:: ENTRIES SUPPLIED ::
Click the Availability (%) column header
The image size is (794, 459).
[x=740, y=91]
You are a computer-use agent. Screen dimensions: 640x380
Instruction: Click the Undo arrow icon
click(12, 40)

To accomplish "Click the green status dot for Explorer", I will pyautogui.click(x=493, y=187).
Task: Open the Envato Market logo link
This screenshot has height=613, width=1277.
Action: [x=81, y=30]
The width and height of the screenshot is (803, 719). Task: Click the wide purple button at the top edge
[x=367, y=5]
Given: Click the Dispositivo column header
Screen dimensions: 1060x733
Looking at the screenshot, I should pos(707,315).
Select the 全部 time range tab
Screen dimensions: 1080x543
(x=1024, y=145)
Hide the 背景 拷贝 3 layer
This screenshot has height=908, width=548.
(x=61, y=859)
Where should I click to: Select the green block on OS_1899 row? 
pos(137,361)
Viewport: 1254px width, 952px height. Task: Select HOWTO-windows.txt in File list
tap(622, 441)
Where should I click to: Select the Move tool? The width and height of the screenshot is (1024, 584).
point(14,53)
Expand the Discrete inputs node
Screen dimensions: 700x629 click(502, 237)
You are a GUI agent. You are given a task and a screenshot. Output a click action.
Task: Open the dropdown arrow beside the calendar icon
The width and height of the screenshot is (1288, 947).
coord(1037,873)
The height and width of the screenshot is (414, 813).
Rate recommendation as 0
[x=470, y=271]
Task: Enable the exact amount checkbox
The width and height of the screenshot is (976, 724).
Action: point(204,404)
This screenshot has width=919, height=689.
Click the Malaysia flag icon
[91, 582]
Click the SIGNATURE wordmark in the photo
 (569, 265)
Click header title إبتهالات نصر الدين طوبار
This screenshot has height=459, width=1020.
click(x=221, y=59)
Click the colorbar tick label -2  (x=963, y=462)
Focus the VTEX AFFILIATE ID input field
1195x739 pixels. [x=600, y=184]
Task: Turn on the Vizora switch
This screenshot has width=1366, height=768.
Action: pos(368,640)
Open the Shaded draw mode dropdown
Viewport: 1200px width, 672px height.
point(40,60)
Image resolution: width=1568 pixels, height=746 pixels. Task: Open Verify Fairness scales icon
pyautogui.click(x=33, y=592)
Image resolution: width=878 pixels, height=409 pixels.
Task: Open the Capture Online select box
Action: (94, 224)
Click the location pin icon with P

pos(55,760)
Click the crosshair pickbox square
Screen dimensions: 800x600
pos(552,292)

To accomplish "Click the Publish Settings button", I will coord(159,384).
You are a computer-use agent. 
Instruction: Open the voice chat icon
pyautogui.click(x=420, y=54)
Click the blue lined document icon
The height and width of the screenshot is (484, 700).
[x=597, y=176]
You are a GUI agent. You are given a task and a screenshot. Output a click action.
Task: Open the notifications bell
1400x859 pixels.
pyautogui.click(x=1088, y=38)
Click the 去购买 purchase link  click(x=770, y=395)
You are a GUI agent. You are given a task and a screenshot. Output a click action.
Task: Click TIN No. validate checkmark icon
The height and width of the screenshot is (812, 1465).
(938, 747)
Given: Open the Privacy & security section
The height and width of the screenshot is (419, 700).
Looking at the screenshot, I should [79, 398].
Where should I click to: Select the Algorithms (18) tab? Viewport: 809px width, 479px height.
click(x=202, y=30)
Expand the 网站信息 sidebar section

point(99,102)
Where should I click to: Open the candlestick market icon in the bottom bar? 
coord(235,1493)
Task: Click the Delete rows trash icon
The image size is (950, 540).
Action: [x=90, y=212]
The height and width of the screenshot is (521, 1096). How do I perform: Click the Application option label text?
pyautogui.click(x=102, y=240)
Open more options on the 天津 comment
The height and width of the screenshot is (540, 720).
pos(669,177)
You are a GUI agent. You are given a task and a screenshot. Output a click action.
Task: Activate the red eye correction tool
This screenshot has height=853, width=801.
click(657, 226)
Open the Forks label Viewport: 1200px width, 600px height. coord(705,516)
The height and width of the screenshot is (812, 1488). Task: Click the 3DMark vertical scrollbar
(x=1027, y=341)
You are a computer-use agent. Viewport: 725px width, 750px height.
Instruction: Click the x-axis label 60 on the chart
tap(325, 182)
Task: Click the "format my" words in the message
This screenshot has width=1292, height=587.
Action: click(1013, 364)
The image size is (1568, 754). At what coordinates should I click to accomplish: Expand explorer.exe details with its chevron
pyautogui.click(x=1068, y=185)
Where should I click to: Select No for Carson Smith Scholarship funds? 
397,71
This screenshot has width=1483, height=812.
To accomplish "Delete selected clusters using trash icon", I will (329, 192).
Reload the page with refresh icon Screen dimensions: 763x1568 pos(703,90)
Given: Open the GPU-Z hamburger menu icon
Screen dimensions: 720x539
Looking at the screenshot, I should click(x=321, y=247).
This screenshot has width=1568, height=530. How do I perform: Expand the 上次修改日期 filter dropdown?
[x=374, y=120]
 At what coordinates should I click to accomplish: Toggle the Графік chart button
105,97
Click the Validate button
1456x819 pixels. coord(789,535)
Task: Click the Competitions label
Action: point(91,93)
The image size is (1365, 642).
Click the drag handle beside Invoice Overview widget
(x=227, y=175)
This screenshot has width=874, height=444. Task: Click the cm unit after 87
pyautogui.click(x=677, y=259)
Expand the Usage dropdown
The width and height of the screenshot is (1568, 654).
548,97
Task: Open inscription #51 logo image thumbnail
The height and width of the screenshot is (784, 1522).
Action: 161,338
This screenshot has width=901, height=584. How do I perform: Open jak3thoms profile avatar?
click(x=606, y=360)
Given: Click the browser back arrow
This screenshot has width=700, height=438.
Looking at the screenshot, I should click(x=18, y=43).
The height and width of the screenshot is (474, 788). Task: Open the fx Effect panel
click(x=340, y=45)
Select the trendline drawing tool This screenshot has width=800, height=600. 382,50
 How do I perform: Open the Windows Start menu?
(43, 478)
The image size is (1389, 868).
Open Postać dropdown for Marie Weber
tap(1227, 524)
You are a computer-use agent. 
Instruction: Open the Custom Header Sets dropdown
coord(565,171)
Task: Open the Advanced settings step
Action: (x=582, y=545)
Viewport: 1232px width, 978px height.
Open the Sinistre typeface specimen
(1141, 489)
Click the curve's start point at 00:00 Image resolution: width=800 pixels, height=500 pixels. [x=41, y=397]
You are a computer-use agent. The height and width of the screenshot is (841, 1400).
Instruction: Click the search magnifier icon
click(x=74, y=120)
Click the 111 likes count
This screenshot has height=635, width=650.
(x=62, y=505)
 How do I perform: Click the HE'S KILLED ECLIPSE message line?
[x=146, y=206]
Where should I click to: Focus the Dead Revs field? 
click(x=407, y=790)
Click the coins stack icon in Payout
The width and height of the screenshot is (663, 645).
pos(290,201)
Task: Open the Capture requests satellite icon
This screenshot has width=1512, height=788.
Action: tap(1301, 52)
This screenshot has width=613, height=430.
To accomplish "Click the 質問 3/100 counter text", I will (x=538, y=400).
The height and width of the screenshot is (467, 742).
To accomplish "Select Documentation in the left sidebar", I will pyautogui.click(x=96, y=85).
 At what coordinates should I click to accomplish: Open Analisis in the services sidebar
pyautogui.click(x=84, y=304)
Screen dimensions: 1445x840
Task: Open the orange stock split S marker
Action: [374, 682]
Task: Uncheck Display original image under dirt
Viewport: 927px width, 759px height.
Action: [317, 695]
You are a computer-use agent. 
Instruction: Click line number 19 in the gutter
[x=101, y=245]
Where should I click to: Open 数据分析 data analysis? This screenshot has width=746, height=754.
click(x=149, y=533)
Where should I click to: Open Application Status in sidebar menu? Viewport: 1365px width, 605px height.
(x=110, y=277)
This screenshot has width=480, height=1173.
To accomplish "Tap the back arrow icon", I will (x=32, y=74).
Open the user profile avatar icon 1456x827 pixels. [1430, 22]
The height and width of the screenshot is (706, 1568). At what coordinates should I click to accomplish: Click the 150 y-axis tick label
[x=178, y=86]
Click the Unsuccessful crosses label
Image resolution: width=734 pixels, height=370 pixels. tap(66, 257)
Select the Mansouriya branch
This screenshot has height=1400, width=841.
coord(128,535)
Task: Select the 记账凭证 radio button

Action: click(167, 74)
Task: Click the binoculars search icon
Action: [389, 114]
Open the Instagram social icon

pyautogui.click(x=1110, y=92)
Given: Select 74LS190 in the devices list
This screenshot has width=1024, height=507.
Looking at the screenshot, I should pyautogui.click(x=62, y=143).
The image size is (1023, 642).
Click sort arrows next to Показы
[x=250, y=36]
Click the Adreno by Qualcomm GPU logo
:::
▸ EXERCISE DESCRIPTION: Duplicate the material from the line with "Click the location pin icon with P" to the line with "pyautogui.click(x=102, y=240)", both included.

▸ RESPONSE:
Click the location pin icon with P

pos(55,760)
Click the crosshair pickbox square
Screen dimensions: 800x600
pos(552,292)

To accomplish "Click the Publish Settings button", I will coord(159,384).
You are a computer-use agent. 
Instruction: Open the voice chat icon
pyautogui.click(x=420, y=54)
Click the blue lined document icon
The height and width of the screenshot is (484, 700).
[x=597, y=176]
You are a GUI agent. You are given a task and a screenshot. Output a click action.
Task: Open the notifications bell
1400x859 pixels.
pyautogui.click(x=1088, y=38)
Click the 去购买 purchase link  click(x=770, y=395)
You are a GUI agent. You are given a task and a screenshot. Output a click action.
Task: Click TIN No. validate checkmark icon
The height and width of the screenshot is (812, 1465).
(938, 747)
Given: Open the Privacy & security section
The height and width of the screenshot is (419, 700).
Looking at the screenshot, I should [79, 398].
Where should I click to: Select the Algorithms (18) tab? Viewport: 809px width, 479px height.
click(x=202, y=30)
Expand the 网站信息 sidebar section

point(99,102)
Where should I click to: Open the candlestick market icon in the bottom bar? 
coord(235,1493)
Task: Click the Delete rows trash icon
The image size is (950, 540).
Action: [x=90, y=212]
The height and width of the screenshot is (521, 1096). How do I perform: Click the Application option label text?
pyautogui.click(x=102, y=240)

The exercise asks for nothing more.